I don't think this really turns the narrative on its head that the Beatles influenced other artists to write their own songs. But really, the Beatles are also part of this longer tradition where artists had started experimenting with writing their own work.
There are a lot of songwriting trends that I think are really interesting. These days, if you look at a number one hit, it usually is at least double the songwriters you would see on a number one hit in the 1960s. Back then, it was usually two. Now it's normal to see eight credited songwriters.
In the description of your book, the first line is, “Did you know that hit songs in the late 50s were regularly about gruesome death?” What sort of lyrical patterns do you see in modern hit songs?
There was a whole genre of songs called “teenage tragedy songs.” These songs usually featured a young high school couple dating, and one of them died tragically. The quintessential examples are “Teen Angel” by Mark Dinning and “Leader of the Pack” by the Shangri-Las.

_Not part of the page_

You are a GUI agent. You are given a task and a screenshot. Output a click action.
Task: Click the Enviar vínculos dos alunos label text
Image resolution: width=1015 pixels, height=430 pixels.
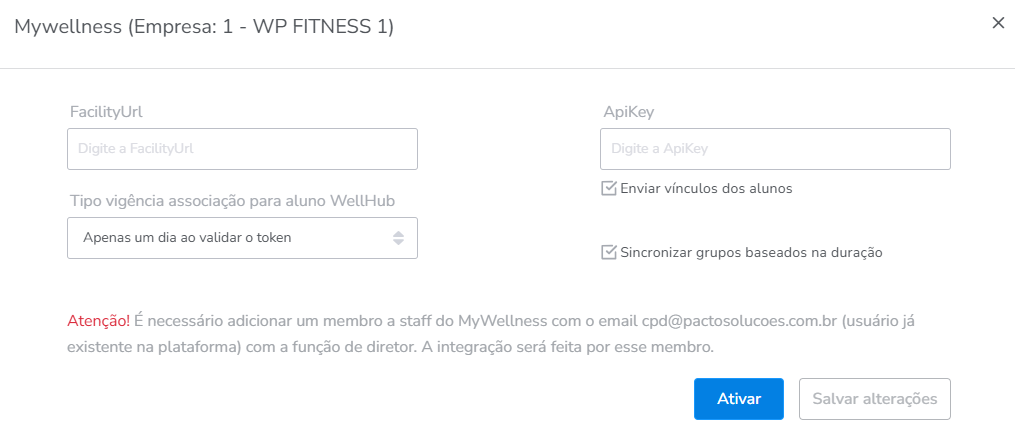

But in the last 10-15 years, sadness has pervaded popular music. As trap became popular music, Emo rap, sad rap, or whatever term you choose to define it with, also became popular. [In the book] while I'm talking about the teenage tragedy song trend, I make the connection to some songs of the mid to late 2010s. One of them I chose is Billie Eilish's “bury a friend,” which clearly has that grim imagery baked into not just the song itself, but the title.
What sort of actionable value can an artist get by reading your book?
Well, something I joke about is that people would ask me, ‘Did you discover some secret to writing a hit song?’ If I did, I wouldn't be writing the book. I would have written the song.
There are some things that I noticed. Throughout history, it has helped if a song is paired with another form of non-musical media. In the 80s, that was MTV. Getting songs in movies or television shows is super helpful.
And things often move in clusters. If a specific sound or song structure is popular, other popular things at the time are usually similar in that regard. So, if you were gunning for a chart-topping hit, you would need some creative inspiration, but if you were looking for which song structures or styles you should be working in, that's definitely in the book.
You can also flip that on its head and say, ‘Oh, actually, no one's doing this, maybe I should try it.’ One of the trends I highlight in the book is how there are no key changes in popular songs anymore. From 1960 to 1990, 25% of number one hits had a key change. Now, it's literally close to, if not 0%. You can challenge yourself to try things that people are doing or aren't doing.